> SUPPLIED ENTRIES:
###
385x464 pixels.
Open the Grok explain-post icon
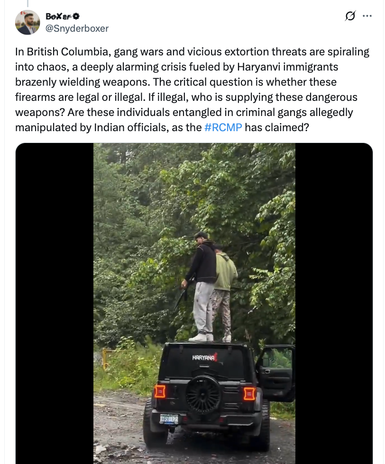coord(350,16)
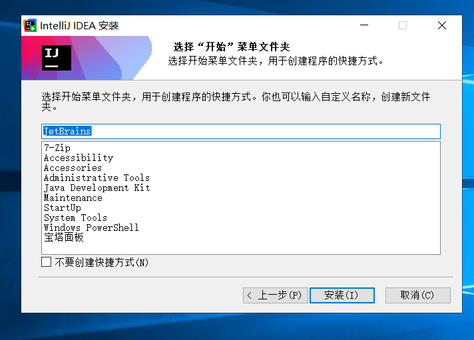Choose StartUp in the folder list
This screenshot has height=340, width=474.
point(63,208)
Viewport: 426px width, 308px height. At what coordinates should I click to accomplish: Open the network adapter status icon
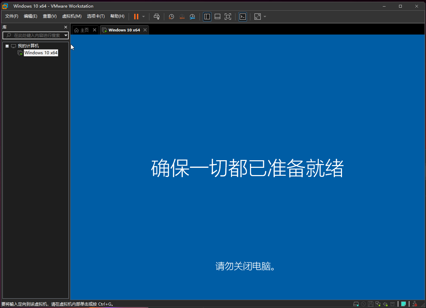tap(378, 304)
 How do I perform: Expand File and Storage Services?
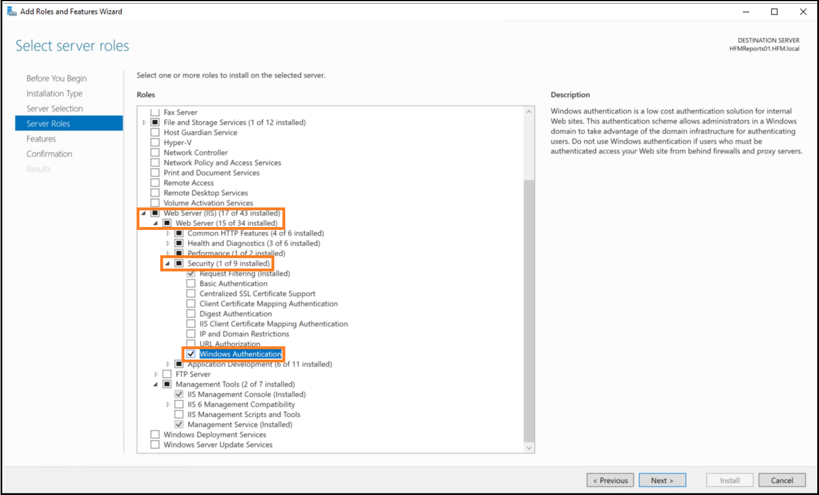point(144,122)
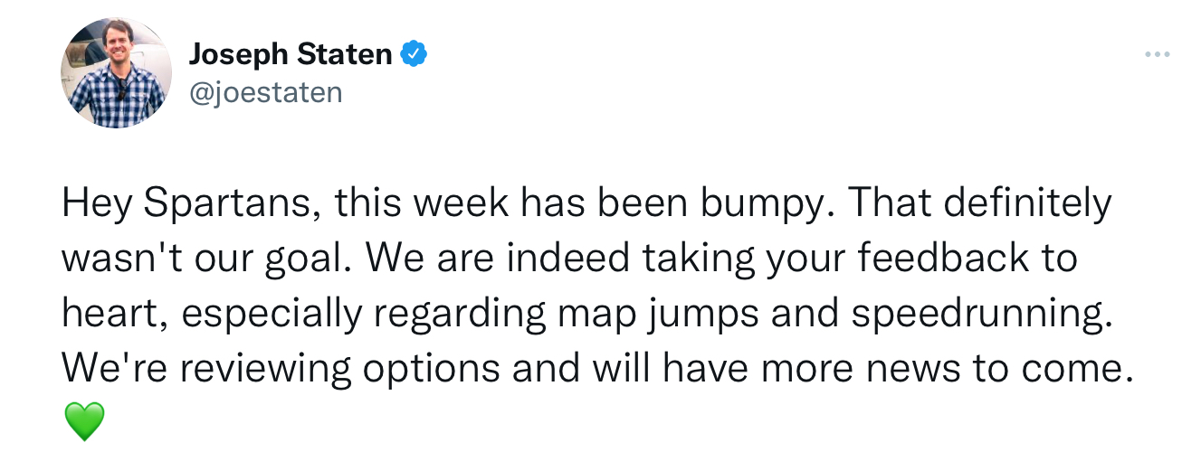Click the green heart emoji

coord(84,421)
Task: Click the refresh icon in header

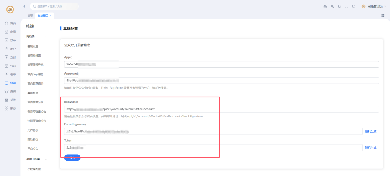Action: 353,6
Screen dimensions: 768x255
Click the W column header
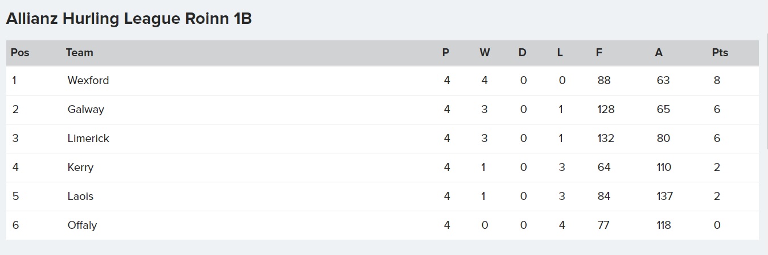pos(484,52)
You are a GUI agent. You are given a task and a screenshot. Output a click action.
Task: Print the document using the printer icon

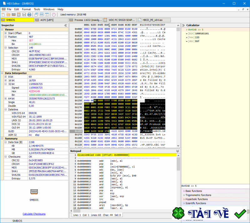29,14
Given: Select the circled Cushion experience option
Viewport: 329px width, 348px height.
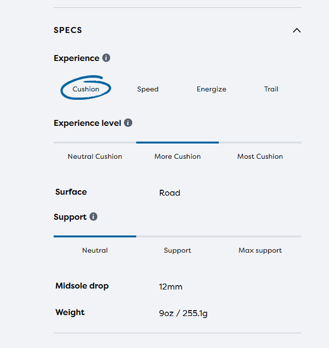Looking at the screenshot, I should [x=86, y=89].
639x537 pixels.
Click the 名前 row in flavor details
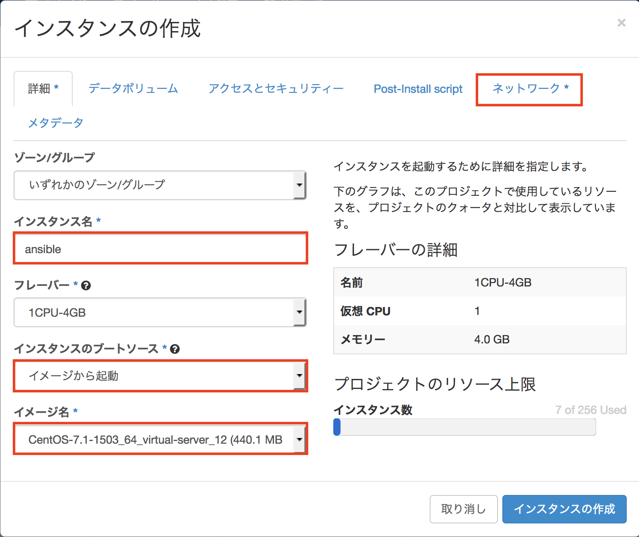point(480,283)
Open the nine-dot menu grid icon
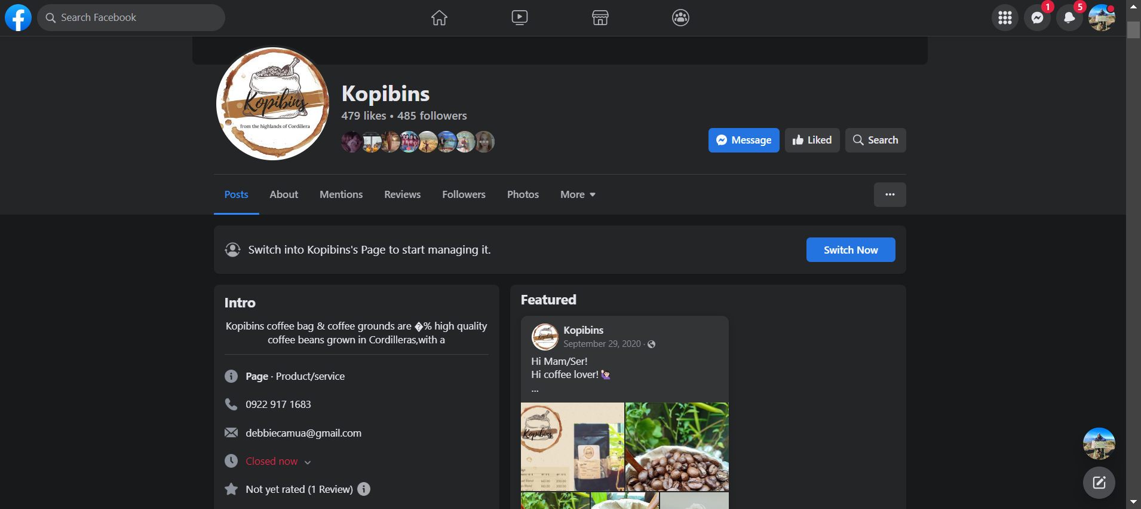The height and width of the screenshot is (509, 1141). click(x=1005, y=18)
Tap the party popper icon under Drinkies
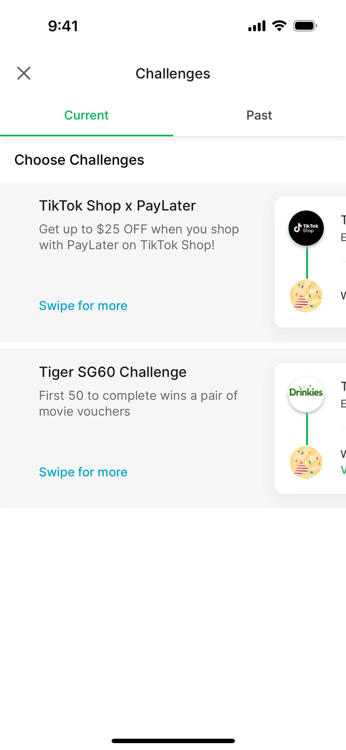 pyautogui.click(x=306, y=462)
###
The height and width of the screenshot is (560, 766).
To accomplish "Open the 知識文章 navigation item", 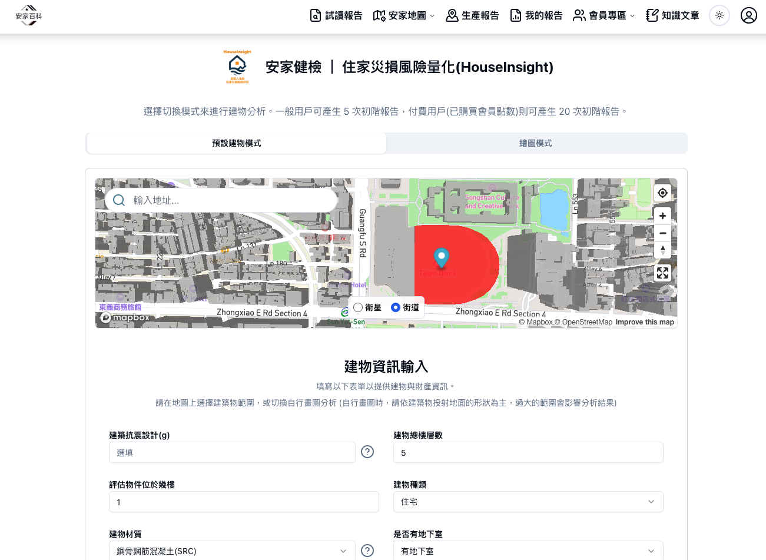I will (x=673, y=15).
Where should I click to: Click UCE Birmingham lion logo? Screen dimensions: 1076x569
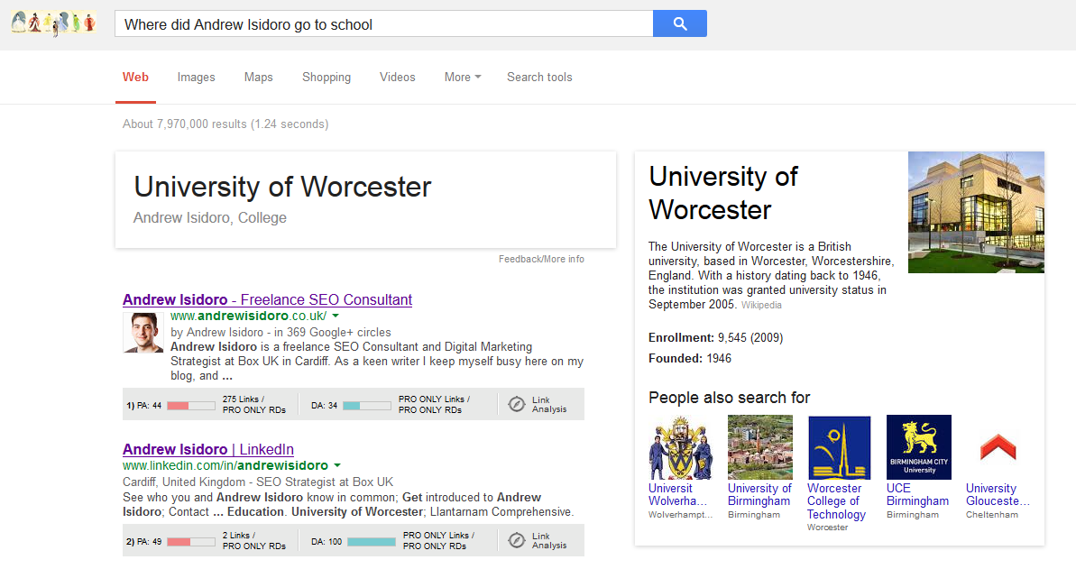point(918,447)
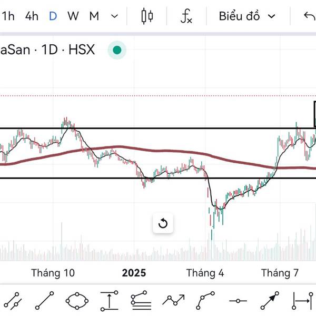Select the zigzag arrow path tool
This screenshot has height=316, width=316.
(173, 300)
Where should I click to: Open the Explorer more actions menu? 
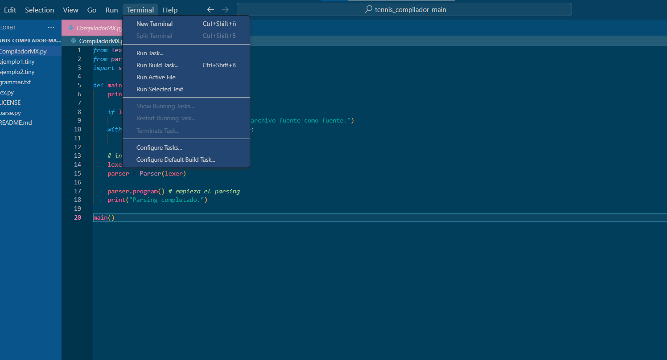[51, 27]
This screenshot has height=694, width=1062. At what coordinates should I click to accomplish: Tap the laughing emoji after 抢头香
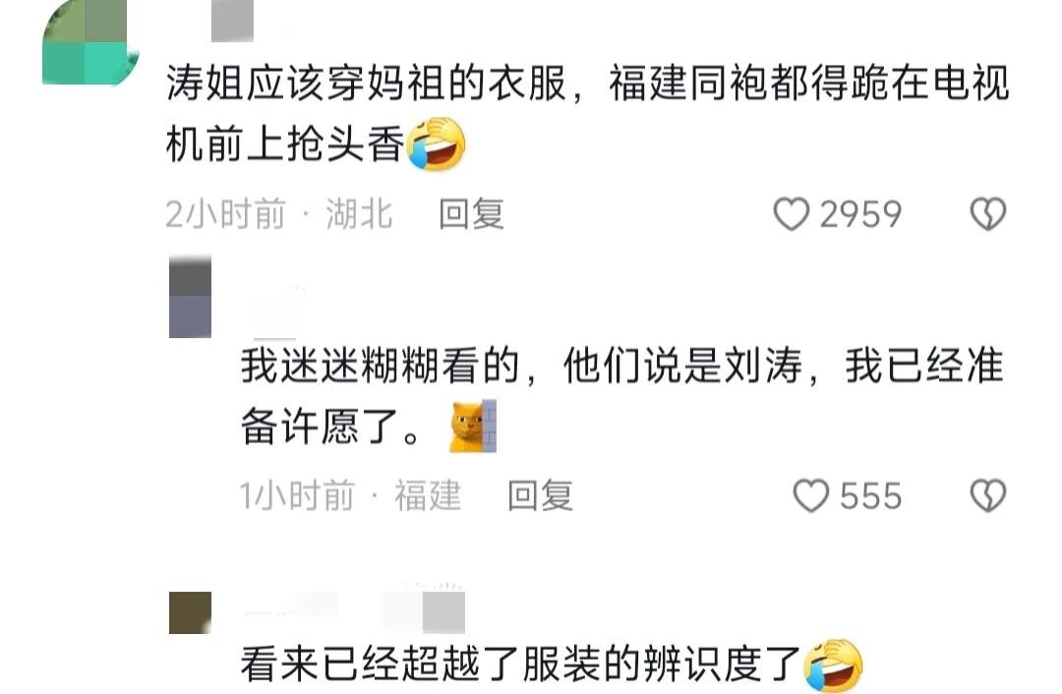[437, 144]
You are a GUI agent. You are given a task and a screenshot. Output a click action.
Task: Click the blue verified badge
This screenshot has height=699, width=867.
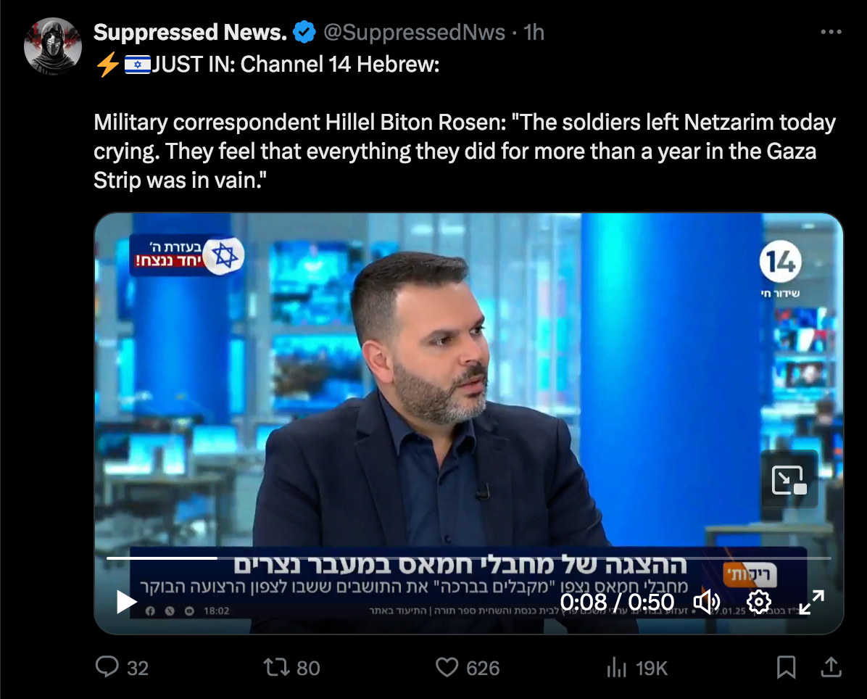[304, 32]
###
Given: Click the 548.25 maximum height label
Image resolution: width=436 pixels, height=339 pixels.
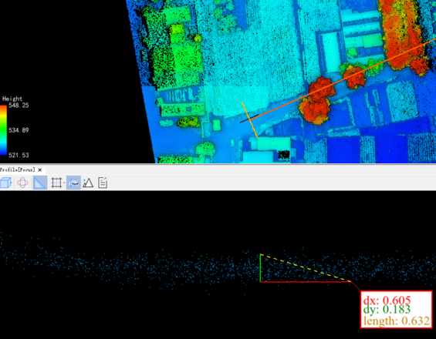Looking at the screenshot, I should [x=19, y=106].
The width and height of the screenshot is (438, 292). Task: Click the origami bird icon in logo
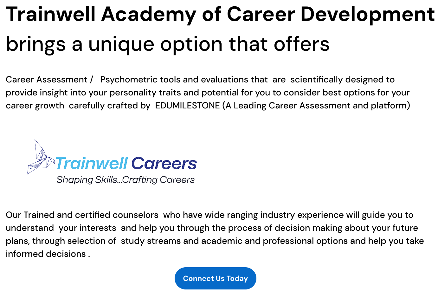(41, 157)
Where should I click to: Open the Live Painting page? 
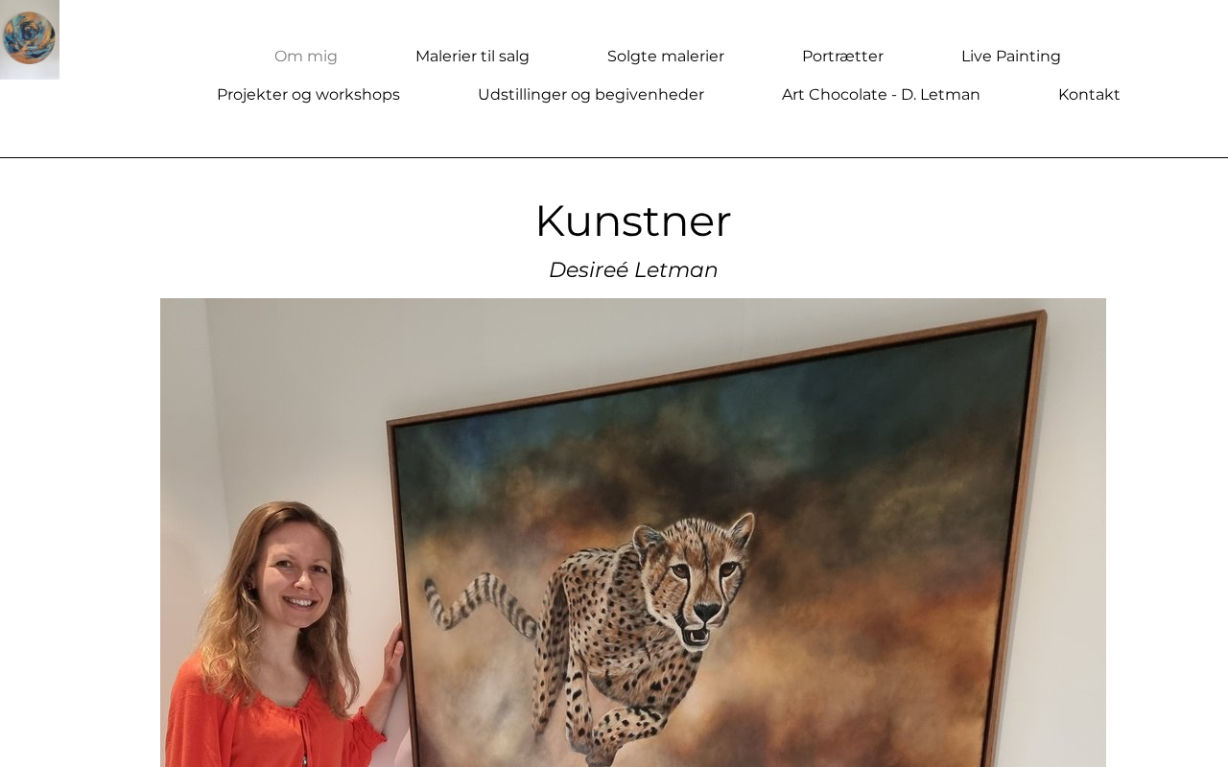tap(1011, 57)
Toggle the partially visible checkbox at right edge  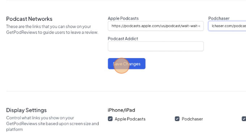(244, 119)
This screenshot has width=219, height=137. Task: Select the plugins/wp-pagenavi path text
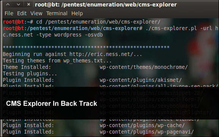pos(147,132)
###
In the listing above, find the line with "Task: Click the refresh icon in header" and the line with "639x537 pixels.". Copy both of them and every line between, exactly, but not the pictures.

Task: Click the refresh icon in header

Action: 353,6
Screen dimensions: 768x255
Click the W column header
pos(484,52)
You are a GUI agent. You are given a task and a screenshot. Output a click action.
Task: Print the document using the printer icon

29,14
Given: Select the circled Cushion experience option
Viewport: 329px width, 348px height.
Looking at the screenshot, I should [x=86, y=89].
639x537 pixels.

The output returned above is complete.